*Text excerpt*:
——

Tip of the Week: Getting flanking sequence

getflank_thumbIn an earlier What’s Your Problem thread, a researcher had hundreds of SNP locations where they were trying to easily obtain the flanking sequence of those hundreds of SNPs without having to go to each location in the UCSC Genome Browser and eyeballing. There are probably a few ways to do this, but I found that Galaxy was a good place to start. So, the tip this week is taking two SNP locations on the human genome and obtaining the flanking sequence from those locations and returning a file that could be saved either as a spreadsheet, text or even made back into a UCSC Genome Browser custom track that can then be uploaded, viewed and searched at UCSC. The process for individual researchers will be a bit different depending on the data and how the excel/worksheet/file is configured, but hopefully you’ll get the idea. The steps are thus:
1. Upload your file (tab delineated text)
2. Convert file to the ‘interval’ format
3. Cut out any columns of data from original file to save for later use.
4. Get flanking chromosomal locations (then merge upstream and downstream records into one record)
5. Get flanking sequence
6. Paste data columns from step 3 to the data columns (chromosomal location and sequence) from step 5.

Voila, now you have a tab-delineated text file that can be opened in Excel, made into a custom track (in Galaxy), etc.

Any suggestions on other methods for doing this?

(OpenHelix does training on Galaxy and UCSC Genome Browser).

4 thoughts on “Tip of the Week: Getting flanking sequence

  1. Lon Phan


    dbSNP have various report formats (FASTA, XML, and ASN.1) with flanking sequences that can be retrieved though web searches or as FTP downloads. The easiest to use is probably the FASTA format that can be selected from the “Display” option on EntrezSNP web search (http://www.ncbi.nlm.nih.gov/sites/snp/limits) or retrieved programmatically by Eutils API(http://www.ncbi.nlm.nih.gov/bookshelf/br.fcgi?book=coursework&part=eutils).

    Various dbSNP report formats can also be retrieved in bulk using dbSNP Batch Query (http://www.ncbi.nlm.nih.gov/SNP/batchquery.html) using variant ID or download from the FTP site (ftp://ftp.ncbi.nih.gov/snp/organisms/) by organism and chromosome.

    Please feel free to contact dbSNP (snp-admin@ncbi.nlm.nih.gov) if you have any questions or suggestions.



  2. Trey Post author

    Thank you Lon. It is indeed a great way to get batch data and flanking regions. I’ve done it, and it works perfectly well. Thank you!

    This particular question was the researcher wanted a specific number of bps upstream and downstream and wanted it in a tab-delineated form (for spreadsheet) with the other data he had. Not sure if that’s possible with dbSNP, but I should try.

    Anyway, that is a great way to get batch flanking region data. I might make it my next tip actually. I could do a series on getting sequence data of various forms, flanking regions of SNPs from dbSNP could be a good first one.


  3. Ria

    This was a very helpful tip, thanks! I’m in the middle of doing this myself, for over 7 million potential SNP locations. I’ve actually written some perl scripts to help with this, using Bio::perl. If one has access to server-enterprise grade and cluster computational resources, that’s likely to be the fastest option.

——

*Recorded information*:
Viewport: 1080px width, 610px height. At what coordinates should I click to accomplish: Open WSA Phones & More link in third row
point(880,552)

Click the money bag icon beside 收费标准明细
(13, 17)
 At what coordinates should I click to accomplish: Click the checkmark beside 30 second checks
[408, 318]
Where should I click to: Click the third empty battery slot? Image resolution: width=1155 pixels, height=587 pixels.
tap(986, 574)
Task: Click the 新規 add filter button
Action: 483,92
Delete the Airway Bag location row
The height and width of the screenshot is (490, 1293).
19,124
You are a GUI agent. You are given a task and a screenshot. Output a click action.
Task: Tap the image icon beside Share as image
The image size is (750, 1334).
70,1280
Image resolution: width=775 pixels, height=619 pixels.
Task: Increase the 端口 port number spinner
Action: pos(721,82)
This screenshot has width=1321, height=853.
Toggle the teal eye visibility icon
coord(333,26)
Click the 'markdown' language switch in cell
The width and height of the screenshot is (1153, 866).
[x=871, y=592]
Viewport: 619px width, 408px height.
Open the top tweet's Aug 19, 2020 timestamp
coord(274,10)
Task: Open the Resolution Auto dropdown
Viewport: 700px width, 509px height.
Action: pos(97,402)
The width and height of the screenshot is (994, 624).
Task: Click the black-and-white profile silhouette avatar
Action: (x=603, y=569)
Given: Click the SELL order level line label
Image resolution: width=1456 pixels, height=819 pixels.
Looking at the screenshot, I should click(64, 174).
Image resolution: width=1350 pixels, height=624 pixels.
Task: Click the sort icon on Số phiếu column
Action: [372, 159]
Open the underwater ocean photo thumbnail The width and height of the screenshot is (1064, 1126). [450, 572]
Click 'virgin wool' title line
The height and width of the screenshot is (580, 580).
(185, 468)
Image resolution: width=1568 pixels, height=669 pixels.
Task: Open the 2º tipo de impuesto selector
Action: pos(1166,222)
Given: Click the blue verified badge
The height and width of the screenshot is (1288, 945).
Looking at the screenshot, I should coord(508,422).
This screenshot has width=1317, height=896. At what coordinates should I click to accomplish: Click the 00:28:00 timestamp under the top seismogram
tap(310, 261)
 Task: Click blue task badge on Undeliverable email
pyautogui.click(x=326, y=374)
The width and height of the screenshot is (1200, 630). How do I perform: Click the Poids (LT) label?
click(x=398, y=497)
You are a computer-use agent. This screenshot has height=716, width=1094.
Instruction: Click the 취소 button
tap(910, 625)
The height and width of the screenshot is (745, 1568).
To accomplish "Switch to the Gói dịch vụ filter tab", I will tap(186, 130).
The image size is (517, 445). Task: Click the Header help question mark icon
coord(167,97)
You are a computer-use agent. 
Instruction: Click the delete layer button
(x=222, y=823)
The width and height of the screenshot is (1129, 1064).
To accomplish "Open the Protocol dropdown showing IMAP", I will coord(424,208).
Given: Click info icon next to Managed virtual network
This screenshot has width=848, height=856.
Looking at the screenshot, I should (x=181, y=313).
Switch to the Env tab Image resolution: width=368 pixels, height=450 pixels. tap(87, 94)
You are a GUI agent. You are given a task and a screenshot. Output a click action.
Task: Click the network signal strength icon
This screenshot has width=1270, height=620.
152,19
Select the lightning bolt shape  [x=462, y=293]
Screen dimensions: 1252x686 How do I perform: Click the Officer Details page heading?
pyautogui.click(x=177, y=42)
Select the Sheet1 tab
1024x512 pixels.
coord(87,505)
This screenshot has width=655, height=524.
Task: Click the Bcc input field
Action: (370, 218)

——

*Activity list*:
1. Please extract from the flanking-sequence tip the passage starting with "Thank you Lon." and going on through "I should try.".
2. For each statement below, say whether it agrees with the flanking-sequence tip, answering yes or no and quoting the deciding words.
(a) One of the listed steps converts the uploaded file to the interval format.
(b) Ria is working with fewer than one million potential SNP locations.
(c) The post author is certain that dbSNP can return a set number of upstream and downstream bases in tab-delineated form.

*Solutions below*:
1.
Thank you Lon. It is indeed a great way to get batch data and flanking regions. I’ve done it, and it works perfectly well. Thank you!

    This particular question was the researcher wanted a specific number of bps upstream and downstream and wanted it in a tab-delineated form (for spreadsheet) with the other data he had. Not sure if that’s possible with dbSNP, but I should try.

2.
(a) Yes: "2. Convert file to the ‘interval’ format"
(b) No: "I’m in the middle of doing this myself, for over 7 million potential SNP locations."
(c) No: "Not sure if that’s possible with dbSNP, but I should try."